EFNB3 intersects with tau pathology[@efnb3_tau]. Ephrin signaling influences tau kinases where EPHB activation affects GSK-3β activity, modulates CDK5 signaling, and alters tau phosphorylation state. Potential roles in tau propagation include effects on tau release, influence on uptake of pathological tau, and contribution to spreading pathology. Targeting EFNB3-EPHB signaling may reduce tau phosphorylation, decrease tau spread, and protect against tau-induced synaptic damage.
In Parkinson's disease, ephrins interact with alpha-synuclein[@efnb3_alpha]. EFNB3 signaling may affect alpha-synuclein by modulating aggregation propensity, influencing oligomer formation, and affecting fibrilization kinetics. Dopaminergic neurons show particular vulnerability due to EPHB receptor expression patterns, EFNB3-mediated survival signaling, and intersection with PD genetic factors. Potential connections to Lewy body pathology include effects on autophagy-lysosome pathway, modulation of protein clearance, and interactions with ubiquitin-proteasome system.
EFNB3 undergoes functional transitions[@efnb3_development_adult]. During development, EFNB3 shows high expression in embryonic brain, spatiotemporal regulation of isoforms, and critical periods for EFNB3-dependent development. Adult expression differs from development with lower overall expression, synaptic localization, and activity-dependent regulation. The developmental-to-adult transition involves changes in receptor expression, alterations in downstream signaling, and shift from developmental to maintenance functions.
New therapeutic strategies target ephrin signaling[@efnb3_therapeutic_2024]. Soluble ephrin domains and fusion proteins include EPHB2-Fc agonists in development, EFNB3-Fc for synaptic enhancement, and combined receptor agonists. Blocking pathological signaling involves soluble EPH receptors as decoys, small molecule kinase inhibitors, and blocking peptides. Key hurdles for clinical translation include blood-brain barrier penetration, receptor selectivity, temporal targeting, and avoiding developmental effects.

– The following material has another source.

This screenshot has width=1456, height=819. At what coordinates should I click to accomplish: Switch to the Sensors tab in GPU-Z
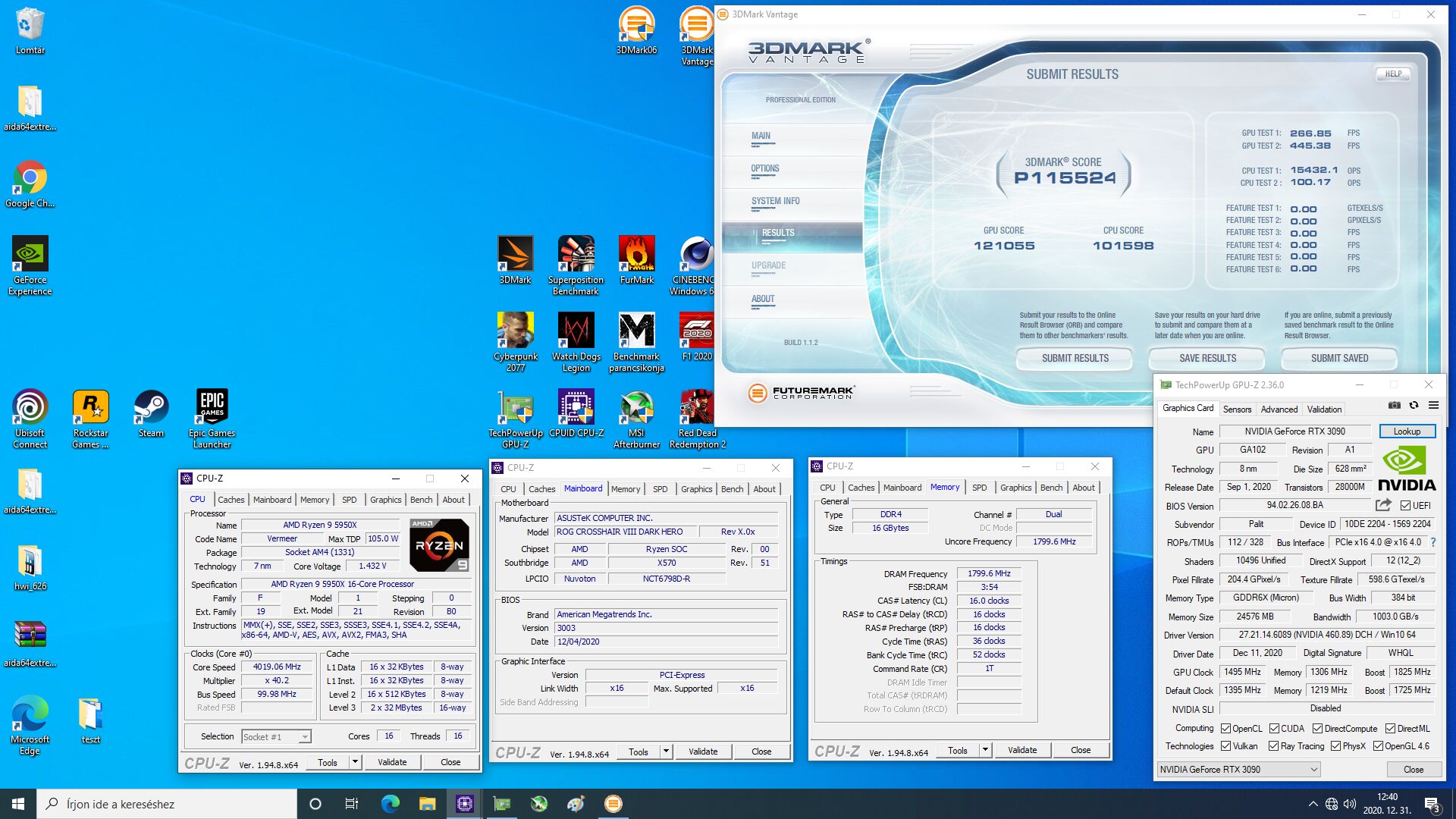click(1237, 410)
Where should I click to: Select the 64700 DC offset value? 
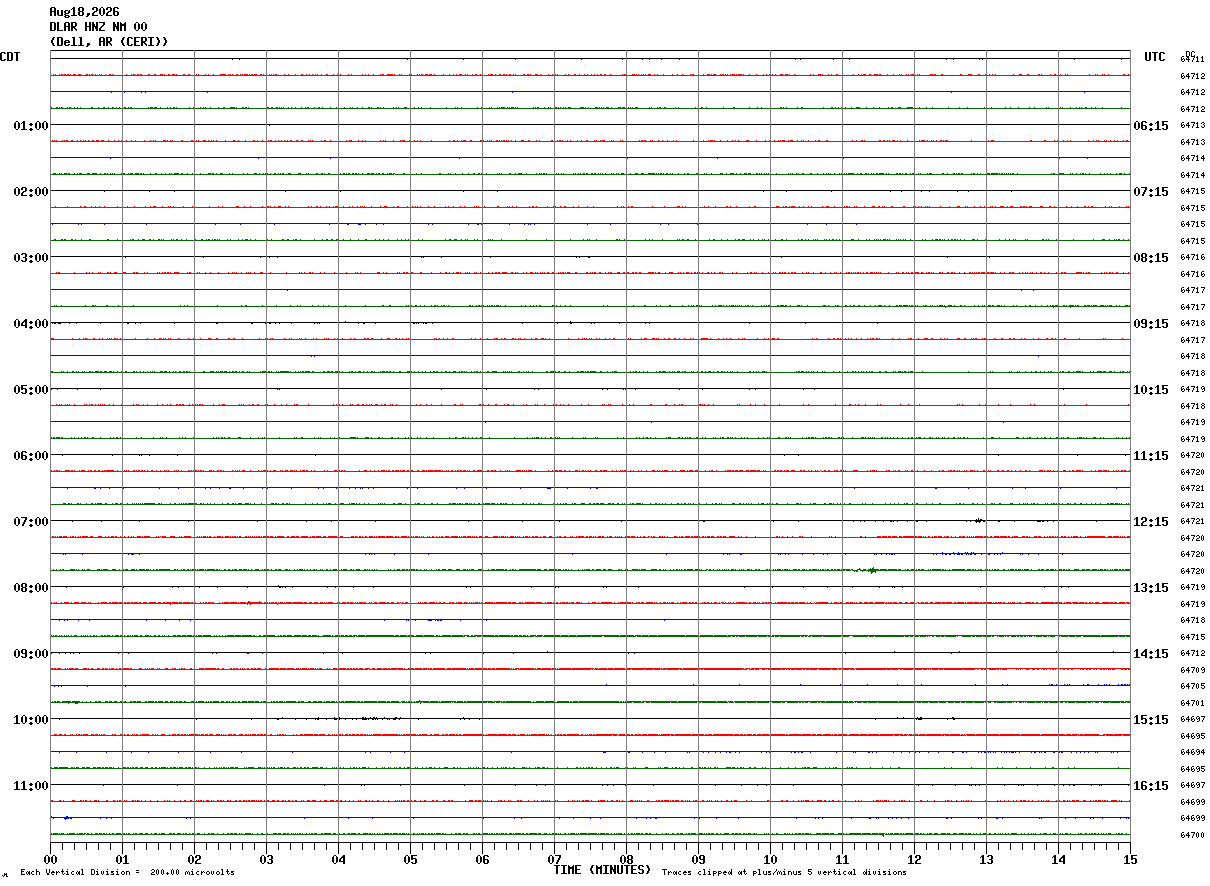click(1192, 835)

Ephrin signaling affects the neurovascular unit[@efnb3_vasculature]. EFNB3 modulates blood vessel formation where EPHB4/EFNB2 is involved in venous angiogenesis, EFNB3 in arterial specification, and vessel maturation and stabilization. BBB function involves ephrin signaling through tight junction regulation, transport mechanisms, and endothelial cell maintenance. EFNB3 contributes to functional hyperemia through astrocyte-endothelial communication, vasodilatory responses to neural activity, and implications for neurodegenerative disease.
Aging alters EFNB3 expression and function[@efnb3_aging]. Age-related changes include reduced EFNB3 expression in hippocampus, altered isoform ratios, and decreased synaptic localization. Expression changes affect synaptic plasticity deficits, impaired circuit function, and reduced resilience to stress. Potential approaches to restore EFNB3 include exercise and environmental enrichment, gene therapy for EFNB3 expression, and small molecule modulation.